Since complicated manufacturing-related prediction tasks often contain ambiguity and clear-cut labels are hard to obtain, the foregoing results showed that embedding models can perform better than discriminative models in predicting multiple viable options. The prototype provided the integration of federated learning frameworks with manufacturing-focused embedding and classification models in the context of cyber manufacturing as-a-service, which can improve data access control and enable effective ranking of manufacturing capabilities across the suppliers for a part design. The methods can benefit cyber manufacturing as-a-service platforms to enable manufacturing capability-driven pricing strategy, which in turn can result in wider industrial adoption of platform-based manufacturing.

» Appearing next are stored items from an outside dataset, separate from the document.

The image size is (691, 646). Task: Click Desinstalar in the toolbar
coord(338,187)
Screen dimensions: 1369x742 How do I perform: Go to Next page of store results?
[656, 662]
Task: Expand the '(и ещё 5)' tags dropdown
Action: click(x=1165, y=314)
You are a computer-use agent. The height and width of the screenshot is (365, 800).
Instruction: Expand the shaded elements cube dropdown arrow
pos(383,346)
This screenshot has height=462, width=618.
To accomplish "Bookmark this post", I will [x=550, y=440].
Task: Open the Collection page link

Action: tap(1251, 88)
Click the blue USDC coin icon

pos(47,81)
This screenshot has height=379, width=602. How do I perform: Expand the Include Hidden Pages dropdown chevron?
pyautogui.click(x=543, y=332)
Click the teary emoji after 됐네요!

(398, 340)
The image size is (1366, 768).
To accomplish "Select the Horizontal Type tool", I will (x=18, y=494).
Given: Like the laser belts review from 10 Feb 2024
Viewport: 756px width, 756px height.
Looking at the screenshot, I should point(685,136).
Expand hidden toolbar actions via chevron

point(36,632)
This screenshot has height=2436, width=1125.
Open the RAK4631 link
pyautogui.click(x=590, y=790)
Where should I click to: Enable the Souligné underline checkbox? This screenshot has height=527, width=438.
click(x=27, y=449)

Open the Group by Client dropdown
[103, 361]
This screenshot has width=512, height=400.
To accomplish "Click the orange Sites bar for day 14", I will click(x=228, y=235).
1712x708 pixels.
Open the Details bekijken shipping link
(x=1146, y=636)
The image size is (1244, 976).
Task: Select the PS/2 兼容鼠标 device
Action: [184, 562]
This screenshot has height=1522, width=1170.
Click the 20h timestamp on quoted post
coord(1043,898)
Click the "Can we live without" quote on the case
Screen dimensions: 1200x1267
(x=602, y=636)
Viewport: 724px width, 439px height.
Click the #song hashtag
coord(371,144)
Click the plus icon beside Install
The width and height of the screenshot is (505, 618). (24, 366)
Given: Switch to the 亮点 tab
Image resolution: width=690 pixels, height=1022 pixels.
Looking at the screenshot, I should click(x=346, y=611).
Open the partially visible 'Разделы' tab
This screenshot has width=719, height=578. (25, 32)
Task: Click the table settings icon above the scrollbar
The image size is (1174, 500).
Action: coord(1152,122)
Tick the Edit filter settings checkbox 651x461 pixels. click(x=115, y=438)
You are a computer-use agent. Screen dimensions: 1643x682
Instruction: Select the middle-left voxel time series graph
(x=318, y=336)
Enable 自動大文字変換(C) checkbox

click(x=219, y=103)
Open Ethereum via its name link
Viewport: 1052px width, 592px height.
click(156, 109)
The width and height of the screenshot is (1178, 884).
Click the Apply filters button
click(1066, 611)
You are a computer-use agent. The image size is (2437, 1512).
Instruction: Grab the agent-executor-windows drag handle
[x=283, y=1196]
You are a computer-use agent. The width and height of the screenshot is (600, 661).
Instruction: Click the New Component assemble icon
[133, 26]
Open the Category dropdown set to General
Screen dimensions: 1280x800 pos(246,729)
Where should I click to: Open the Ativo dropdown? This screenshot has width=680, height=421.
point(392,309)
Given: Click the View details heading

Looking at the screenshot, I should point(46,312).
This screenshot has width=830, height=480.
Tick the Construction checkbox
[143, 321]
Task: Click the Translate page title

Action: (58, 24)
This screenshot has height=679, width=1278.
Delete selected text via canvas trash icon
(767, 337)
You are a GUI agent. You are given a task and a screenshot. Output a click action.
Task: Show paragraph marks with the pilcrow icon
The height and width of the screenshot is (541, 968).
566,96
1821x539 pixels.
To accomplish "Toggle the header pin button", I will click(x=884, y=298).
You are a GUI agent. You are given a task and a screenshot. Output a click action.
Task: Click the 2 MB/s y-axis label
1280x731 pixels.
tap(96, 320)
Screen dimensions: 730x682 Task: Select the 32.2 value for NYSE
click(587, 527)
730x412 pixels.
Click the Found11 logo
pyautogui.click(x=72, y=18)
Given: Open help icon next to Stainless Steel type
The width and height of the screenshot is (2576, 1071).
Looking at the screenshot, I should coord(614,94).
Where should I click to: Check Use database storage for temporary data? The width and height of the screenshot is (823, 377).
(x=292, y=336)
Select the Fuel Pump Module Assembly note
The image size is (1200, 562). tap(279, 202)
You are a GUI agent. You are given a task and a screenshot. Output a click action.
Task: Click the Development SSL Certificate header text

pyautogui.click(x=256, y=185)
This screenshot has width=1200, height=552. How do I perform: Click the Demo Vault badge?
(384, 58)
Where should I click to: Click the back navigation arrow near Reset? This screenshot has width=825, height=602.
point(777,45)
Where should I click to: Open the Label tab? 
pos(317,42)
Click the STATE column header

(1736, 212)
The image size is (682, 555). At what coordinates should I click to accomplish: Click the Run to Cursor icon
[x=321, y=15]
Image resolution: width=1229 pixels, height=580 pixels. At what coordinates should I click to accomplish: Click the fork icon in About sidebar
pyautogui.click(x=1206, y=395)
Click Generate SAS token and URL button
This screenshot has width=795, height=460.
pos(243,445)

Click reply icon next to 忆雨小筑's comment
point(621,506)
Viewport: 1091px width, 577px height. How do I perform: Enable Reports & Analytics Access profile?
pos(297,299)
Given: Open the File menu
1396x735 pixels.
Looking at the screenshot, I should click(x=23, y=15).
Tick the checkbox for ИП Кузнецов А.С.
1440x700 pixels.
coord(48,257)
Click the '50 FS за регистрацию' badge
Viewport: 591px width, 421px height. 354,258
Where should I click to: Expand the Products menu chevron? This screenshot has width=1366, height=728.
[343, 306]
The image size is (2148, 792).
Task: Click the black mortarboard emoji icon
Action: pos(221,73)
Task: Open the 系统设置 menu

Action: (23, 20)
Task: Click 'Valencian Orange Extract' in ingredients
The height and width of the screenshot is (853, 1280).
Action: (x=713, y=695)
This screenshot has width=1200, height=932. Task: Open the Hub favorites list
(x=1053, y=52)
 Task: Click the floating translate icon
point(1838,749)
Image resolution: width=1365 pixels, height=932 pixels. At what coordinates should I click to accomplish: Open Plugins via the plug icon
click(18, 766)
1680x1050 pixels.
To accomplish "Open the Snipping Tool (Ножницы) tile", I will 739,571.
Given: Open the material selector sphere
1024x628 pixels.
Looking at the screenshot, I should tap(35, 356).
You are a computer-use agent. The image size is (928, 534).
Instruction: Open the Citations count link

FIG. 11A shows the training workflow of the baseline FL-3DCNN model. Each local supplier trained a local classifier based on their proprietary dataset. The classifier was trained in a supervised fashion using supplier labels, which, for a given supplier, the labels are deterministic one-hot encoded vectors. Similar to training the FL-DUPR model, the local gradients or weights of the local classifiers of the FL-3DCNN were sent to a server and used to update the global federated classifier. The parameter weights of the global federated classifier were sent back to the suppliers to update the local classifier after each training batch. After iterative training, the global federated classifier should have learned to discriminate between the different suppliers based on part shape, material properties, and design tolerance and predict a supplier label for each query part. The architecture of the local classifiers in the FL-3DCNN model followed that of the encoding branch shown in FIG. 3B. The study assumed that the total number of suppliers in the network is known, and the supplier labels in the form of one-hot encoded vectors can, therefore, be obtained implicitly (in implementation, the system can register and established access with each supplier to have a list of supplier nodes for the training and query). A single fully connected linear layer was applied at the end to reduce the latent vector to the number of suppliers. A SoftMax layer was applied after the linear layer to assign each supplier a probability of matching their manufacturing capability to the requirements of the input design. The objective function of the local models in FL-3DCNN was defined per Equation 8.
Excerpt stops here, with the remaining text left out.